Cependant, on remarque que les chérubins les plus grands et identiques se trouvaient les plus haut placés dans les 2 escaliers. Il est probable que les constructeurs et les décorateurs ont voulu les placer ainsi pour donner plus de majesté aux premiers paliers auxquels les passagers pouvaient accéder, en harmonie avec leur magnifique décoration.

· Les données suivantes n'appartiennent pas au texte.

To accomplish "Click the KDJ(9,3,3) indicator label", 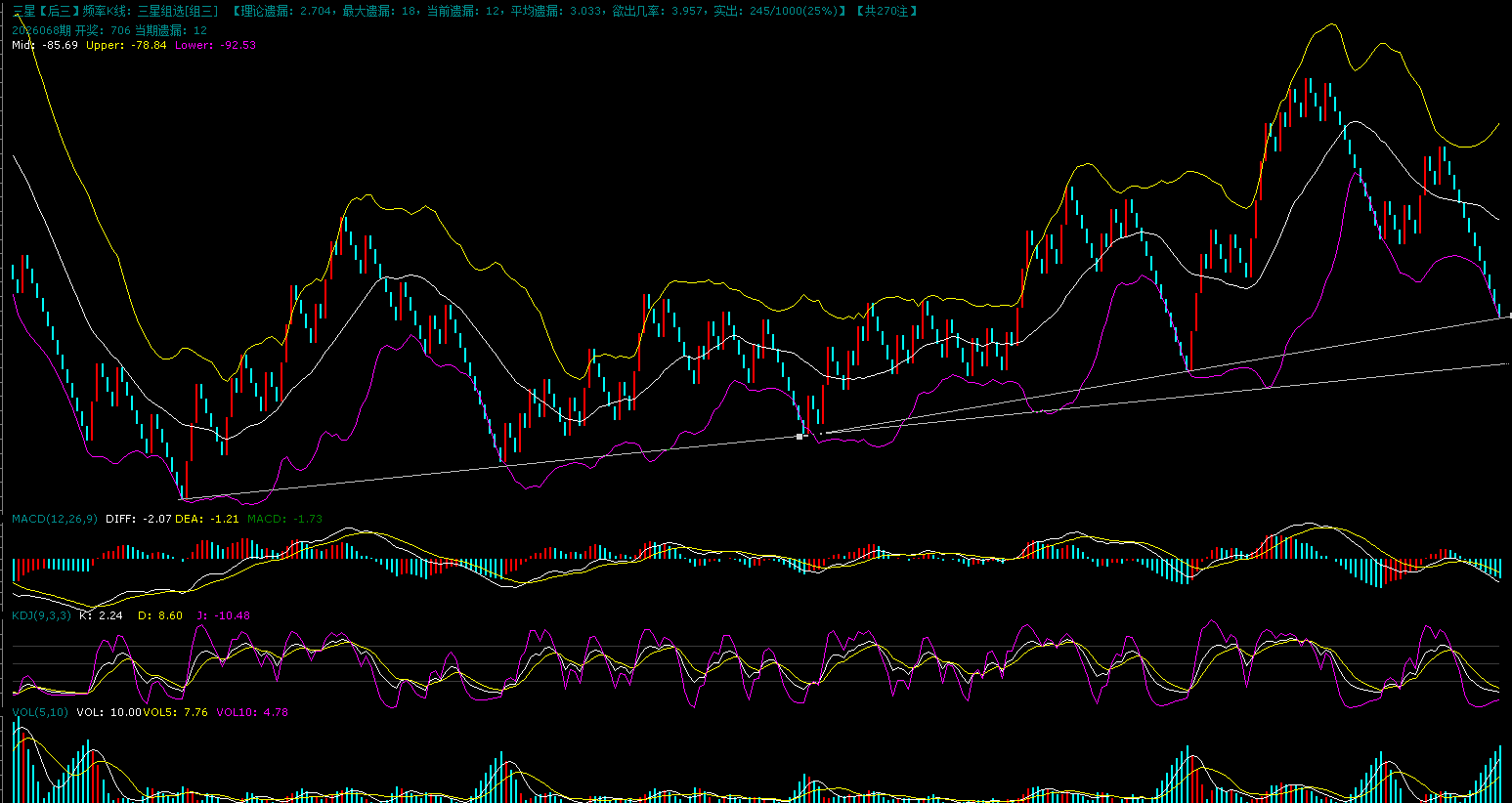I will [41, 615].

Les panneaux et balustrades de bois ayant habillé les escaliers sont désormais introuvables car rongés par les bactéries régnant dans les fonds sous-marins; quant aux armatures des escaliers et des dômes, faites d'acier ou de fer forgé, les différentes expéditions n'en n'ont pas trouvé trace: soit qu'elles sont enfouies dans la vase reposant sur le fond ou les ponts, soit qu'elles aient aussi été les proies des organismes marins.
Les restes de la cage
du Grand Escalier
Du Grand Escalier avant, il ne reste plus aujourd'hui, comme le montre la photographie ci-dessus, que sa cage débouchant par une ouverture béante d'environ 6 m sur 5 m.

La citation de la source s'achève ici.